EXERCISE DATA START
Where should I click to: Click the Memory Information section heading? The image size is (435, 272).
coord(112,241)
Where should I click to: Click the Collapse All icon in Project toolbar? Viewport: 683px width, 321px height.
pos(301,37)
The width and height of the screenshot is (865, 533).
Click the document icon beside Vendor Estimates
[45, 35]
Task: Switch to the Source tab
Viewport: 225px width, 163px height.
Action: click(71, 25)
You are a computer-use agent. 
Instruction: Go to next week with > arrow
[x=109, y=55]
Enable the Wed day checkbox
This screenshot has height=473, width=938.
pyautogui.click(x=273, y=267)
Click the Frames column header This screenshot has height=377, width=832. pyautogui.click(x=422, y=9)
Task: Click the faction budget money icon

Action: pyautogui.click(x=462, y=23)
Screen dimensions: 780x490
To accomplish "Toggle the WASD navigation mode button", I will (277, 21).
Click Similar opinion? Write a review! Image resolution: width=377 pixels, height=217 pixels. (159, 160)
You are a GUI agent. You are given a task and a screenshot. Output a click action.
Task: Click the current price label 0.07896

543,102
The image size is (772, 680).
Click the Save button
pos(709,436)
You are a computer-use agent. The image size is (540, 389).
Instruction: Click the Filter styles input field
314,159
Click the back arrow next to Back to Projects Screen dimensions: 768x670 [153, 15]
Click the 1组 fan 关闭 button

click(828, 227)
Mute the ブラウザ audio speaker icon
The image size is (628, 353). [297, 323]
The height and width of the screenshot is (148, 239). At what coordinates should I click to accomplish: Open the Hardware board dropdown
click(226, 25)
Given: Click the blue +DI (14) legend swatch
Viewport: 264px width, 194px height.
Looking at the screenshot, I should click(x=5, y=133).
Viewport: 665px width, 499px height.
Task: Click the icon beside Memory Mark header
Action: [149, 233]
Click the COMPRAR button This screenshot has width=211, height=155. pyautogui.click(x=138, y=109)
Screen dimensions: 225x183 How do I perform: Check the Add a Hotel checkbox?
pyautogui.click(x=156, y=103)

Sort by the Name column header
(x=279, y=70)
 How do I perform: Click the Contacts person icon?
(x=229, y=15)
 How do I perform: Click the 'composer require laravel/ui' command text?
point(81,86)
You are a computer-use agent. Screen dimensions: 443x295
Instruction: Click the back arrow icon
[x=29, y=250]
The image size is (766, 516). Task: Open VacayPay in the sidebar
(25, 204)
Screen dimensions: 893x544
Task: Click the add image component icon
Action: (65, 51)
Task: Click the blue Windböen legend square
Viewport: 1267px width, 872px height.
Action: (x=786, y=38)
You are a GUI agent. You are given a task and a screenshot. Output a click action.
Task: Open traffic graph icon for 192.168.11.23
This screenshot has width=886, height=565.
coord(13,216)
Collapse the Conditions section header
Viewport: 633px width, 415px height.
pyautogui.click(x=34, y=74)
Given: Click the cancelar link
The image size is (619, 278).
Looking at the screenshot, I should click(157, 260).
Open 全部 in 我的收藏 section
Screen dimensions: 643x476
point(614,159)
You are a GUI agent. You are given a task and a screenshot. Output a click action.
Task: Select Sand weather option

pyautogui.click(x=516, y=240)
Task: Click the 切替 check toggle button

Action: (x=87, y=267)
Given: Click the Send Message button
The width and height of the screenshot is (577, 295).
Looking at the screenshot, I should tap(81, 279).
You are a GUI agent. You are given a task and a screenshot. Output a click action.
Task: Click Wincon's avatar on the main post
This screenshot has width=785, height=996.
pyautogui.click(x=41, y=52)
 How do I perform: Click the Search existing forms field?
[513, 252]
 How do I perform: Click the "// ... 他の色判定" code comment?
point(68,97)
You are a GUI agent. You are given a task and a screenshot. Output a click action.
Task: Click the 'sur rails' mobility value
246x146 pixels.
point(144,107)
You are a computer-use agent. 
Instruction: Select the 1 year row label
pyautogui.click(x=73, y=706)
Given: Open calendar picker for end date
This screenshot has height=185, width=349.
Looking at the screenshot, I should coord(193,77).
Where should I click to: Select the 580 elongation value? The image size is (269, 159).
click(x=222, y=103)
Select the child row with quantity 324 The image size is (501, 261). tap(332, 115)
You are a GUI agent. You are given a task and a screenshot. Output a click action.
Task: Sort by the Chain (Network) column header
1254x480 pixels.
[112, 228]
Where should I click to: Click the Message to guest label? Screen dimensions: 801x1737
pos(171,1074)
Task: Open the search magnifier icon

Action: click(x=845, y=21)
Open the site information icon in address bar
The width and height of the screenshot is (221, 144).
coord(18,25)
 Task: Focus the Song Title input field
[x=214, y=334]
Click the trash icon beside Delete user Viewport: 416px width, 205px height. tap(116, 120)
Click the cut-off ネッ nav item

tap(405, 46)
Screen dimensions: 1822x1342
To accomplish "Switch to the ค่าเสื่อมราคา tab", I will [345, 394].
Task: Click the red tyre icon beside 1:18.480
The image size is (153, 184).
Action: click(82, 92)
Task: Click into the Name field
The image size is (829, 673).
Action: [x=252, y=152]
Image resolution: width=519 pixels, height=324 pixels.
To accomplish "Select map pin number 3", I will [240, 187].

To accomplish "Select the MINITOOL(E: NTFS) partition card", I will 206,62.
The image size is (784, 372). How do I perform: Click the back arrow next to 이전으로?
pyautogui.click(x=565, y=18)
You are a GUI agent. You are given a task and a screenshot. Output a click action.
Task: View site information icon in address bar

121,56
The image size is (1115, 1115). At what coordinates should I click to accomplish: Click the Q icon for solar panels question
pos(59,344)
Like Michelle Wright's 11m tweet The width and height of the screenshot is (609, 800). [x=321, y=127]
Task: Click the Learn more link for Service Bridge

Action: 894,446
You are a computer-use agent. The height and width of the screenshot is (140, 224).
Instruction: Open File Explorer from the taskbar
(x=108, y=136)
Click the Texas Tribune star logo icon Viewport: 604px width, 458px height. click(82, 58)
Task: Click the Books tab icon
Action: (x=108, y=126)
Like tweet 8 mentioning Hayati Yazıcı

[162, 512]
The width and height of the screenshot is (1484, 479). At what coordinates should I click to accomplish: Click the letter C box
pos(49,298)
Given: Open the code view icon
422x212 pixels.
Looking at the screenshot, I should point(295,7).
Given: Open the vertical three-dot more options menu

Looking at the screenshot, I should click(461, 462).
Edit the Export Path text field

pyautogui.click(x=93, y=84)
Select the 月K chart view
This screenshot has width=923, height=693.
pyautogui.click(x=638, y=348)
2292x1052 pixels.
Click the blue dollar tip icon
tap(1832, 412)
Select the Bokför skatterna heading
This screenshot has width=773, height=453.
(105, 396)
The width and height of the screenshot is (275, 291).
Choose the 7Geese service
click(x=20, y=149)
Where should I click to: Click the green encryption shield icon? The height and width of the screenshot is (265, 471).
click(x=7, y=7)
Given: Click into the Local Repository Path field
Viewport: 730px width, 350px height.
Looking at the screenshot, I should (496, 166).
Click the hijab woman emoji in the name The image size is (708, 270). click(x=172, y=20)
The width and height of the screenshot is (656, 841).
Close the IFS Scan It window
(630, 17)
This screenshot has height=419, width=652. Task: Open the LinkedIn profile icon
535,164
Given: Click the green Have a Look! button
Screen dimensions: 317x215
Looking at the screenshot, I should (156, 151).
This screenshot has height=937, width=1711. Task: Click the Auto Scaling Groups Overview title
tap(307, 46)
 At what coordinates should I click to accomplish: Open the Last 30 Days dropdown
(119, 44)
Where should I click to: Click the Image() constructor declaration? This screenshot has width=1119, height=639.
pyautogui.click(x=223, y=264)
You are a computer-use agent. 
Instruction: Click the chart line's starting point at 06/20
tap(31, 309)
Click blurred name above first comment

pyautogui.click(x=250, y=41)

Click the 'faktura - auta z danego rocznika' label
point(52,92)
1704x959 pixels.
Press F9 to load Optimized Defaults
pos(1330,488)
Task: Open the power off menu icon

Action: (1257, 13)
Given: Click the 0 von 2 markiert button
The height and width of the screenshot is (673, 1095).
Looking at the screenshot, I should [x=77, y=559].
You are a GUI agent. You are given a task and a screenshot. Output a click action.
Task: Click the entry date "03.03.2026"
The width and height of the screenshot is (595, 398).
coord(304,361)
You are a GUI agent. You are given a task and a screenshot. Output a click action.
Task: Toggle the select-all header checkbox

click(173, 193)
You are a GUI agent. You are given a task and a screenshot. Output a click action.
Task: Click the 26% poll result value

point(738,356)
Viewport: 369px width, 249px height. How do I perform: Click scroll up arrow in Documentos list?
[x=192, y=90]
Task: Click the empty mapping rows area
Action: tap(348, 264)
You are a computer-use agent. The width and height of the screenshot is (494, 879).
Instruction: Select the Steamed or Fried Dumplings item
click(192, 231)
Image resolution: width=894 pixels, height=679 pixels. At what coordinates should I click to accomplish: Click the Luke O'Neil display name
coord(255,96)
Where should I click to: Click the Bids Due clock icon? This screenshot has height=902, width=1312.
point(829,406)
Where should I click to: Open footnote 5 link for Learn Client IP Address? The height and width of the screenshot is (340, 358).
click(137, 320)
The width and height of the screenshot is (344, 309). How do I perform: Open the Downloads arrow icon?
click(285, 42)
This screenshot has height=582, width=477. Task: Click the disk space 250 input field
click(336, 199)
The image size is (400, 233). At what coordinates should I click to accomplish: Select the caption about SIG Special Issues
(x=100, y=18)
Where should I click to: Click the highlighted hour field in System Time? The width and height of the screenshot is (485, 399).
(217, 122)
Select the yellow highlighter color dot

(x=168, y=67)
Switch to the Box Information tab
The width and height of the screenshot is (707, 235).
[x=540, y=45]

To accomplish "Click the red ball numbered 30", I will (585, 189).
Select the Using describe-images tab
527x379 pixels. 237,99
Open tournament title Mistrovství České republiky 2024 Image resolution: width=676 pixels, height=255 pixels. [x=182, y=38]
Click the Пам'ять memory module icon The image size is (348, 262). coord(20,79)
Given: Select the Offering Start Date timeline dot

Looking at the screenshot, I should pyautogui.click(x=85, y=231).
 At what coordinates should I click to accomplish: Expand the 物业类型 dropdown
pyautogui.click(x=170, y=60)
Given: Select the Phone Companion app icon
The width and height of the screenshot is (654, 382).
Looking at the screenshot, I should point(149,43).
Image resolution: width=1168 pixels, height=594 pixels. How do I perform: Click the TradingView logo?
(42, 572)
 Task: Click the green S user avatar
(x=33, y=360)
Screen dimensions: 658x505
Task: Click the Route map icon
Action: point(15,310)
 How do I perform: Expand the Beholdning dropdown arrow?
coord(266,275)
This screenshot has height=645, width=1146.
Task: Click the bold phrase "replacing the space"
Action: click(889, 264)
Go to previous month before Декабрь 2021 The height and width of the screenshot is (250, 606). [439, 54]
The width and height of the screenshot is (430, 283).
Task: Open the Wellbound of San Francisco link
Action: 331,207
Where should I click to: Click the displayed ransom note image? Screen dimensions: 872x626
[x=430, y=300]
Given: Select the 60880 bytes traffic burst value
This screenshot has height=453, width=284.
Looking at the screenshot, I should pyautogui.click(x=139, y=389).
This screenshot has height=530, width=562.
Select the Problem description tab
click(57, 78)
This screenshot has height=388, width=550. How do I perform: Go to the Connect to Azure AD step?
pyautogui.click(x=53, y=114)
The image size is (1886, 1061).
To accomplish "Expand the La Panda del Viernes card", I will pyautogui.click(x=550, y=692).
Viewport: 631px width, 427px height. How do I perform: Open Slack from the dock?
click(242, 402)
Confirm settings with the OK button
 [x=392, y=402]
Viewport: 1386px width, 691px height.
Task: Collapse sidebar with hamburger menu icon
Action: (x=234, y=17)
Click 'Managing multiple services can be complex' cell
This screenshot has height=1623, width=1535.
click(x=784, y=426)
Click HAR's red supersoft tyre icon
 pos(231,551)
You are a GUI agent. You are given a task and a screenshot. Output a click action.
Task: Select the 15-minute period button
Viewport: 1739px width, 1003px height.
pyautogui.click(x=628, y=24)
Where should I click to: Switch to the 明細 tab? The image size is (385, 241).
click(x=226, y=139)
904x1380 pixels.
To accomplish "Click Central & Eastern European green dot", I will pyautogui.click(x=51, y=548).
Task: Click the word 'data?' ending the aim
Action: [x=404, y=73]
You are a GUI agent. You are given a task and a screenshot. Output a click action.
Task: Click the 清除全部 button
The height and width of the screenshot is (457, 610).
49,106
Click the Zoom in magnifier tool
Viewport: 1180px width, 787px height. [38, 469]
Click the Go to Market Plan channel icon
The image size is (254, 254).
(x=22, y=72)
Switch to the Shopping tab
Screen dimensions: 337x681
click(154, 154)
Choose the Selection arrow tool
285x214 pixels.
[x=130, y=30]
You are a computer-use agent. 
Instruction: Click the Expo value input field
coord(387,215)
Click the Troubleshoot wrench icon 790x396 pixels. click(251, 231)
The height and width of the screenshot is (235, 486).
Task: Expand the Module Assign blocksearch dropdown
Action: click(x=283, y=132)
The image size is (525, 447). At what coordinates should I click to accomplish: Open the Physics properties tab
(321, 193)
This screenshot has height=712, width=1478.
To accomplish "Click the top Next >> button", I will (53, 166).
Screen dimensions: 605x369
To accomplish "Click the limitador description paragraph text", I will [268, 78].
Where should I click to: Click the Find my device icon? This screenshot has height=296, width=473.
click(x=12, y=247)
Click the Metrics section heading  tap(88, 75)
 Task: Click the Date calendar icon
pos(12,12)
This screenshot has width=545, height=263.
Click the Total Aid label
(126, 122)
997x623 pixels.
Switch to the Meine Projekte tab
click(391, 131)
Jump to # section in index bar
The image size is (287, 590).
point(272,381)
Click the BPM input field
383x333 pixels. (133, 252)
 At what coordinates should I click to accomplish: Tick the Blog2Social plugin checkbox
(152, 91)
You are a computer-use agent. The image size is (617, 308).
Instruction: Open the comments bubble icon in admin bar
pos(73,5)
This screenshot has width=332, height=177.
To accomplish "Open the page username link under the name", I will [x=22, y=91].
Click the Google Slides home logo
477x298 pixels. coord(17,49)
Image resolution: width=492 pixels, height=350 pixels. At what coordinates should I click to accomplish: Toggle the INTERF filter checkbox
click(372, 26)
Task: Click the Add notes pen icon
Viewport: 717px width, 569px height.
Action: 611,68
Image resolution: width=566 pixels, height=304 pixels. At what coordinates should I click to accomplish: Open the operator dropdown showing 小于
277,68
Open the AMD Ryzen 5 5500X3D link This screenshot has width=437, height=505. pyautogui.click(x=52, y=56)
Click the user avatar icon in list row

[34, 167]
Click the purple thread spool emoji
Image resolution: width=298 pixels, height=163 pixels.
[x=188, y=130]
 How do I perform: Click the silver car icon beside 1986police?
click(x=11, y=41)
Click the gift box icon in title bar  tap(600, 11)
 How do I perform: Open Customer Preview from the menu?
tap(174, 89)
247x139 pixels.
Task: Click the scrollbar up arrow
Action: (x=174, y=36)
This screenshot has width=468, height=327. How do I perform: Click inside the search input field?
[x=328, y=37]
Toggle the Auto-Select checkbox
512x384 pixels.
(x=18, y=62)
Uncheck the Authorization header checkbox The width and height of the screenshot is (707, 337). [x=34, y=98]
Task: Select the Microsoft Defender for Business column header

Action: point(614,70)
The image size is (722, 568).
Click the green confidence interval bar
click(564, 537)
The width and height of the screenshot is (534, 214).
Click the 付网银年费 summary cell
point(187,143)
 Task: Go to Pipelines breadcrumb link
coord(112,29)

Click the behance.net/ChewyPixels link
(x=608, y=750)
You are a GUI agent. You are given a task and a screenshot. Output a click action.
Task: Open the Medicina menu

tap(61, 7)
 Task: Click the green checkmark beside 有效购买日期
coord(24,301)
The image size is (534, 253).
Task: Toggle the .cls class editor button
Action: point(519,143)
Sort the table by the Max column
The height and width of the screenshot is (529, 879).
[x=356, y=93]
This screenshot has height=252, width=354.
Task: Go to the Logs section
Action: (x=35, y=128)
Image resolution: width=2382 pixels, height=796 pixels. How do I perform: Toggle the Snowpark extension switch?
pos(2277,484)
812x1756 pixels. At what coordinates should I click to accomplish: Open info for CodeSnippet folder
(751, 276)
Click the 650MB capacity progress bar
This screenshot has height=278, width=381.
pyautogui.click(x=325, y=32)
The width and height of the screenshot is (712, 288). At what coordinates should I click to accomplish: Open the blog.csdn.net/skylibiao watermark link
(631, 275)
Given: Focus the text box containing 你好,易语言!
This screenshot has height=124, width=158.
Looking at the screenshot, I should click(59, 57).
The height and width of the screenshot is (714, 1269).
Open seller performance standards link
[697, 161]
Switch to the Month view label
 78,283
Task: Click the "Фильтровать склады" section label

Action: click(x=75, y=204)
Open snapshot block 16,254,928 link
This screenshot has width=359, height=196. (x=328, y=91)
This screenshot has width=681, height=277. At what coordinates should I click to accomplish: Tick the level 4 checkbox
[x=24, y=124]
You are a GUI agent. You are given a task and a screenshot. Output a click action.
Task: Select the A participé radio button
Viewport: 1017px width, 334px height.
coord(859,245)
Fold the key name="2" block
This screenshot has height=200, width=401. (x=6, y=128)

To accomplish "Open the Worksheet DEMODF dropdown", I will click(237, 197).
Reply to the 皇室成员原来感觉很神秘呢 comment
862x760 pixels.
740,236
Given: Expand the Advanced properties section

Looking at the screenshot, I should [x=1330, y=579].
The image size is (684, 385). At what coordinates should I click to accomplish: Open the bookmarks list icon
EXERCISE DATA END
WORK ITEM ::
Beginning with the line containing "Task: Click the entry" and ending with the line containing "Click the Пам'ять", extract those lines exactly from the listing above, and only those.

ANSWER TO THIS TASK ::
Task: Click the entry date "03.03.2026"
The width and height of the screenshot is (595, 398).
coord(304,361)
You are a GUI agent. You are given a task and a screenshot. Output a click action.
Task: Toggle the select-all header checkbox

click(173, 193)
You are a GUI agent. You are given a task and a screenshot. Output a click action.
Task: Click the 26% poll result value

point(738,356)
Viewport: 369px width, 249px height. How do I perform: Click scroll up arrow in Documentos list?
[x=192, y=90]
Task: Click the empty mapping rows area
Action: tap(348, 264)
You are a computer-use agent. The width and height of the screenshot is (494, 879).
Instruction: Select the Steamed or Fried Dumplings item
click(192, 231)
Image resolution: width=894 pixels, height=679 pixels. At what coordinates should I click to accomplish: Click the Luke O'Neil display name
coord(255,96)
Where should I click to: Click the Bids Due clock icon? This screenshot has height=902, width=1312.
point(829,406)
Where should I click to: Open footnote 5 link for Learn Client IP Address? The height and width of the screenshot is (340, 358).
click(137, 320)
The width and height of the screenshot is (344, 309). How do I perform: Open the Downloads arrow icon?
click(285, 42)
This screenshot has height=582, width=477. Task: Click the disk space 250 input field
click(336, 199)
The image size is (400, 233). At what coordinates should I click to accomplish: Select the caption about SIG Special Issues
(x=100, y=18)
Where should I click to: Click the highlighted hour field in System Time? The width and height of the screenshot is (485, 399).
(217, 122)
Select the yellow highlighter color dot

(x=168, y=67)
Switch to the Box Information tab
The width and height of the screenshot is (707, 235).
[x=540, y=45]

To accomplish "Click the red ball numbered 30", I will (585, 189).
Select the Using describe-images tab
527x379 pixels. 237,99
Open tournament title Mistrovství České republiky 2024 Image resolution: width=676 pixels, height=255 pixels. [x=182, y=38]
Click the Пам'ять memory module icon The image size is (348, 262). coord(20,79)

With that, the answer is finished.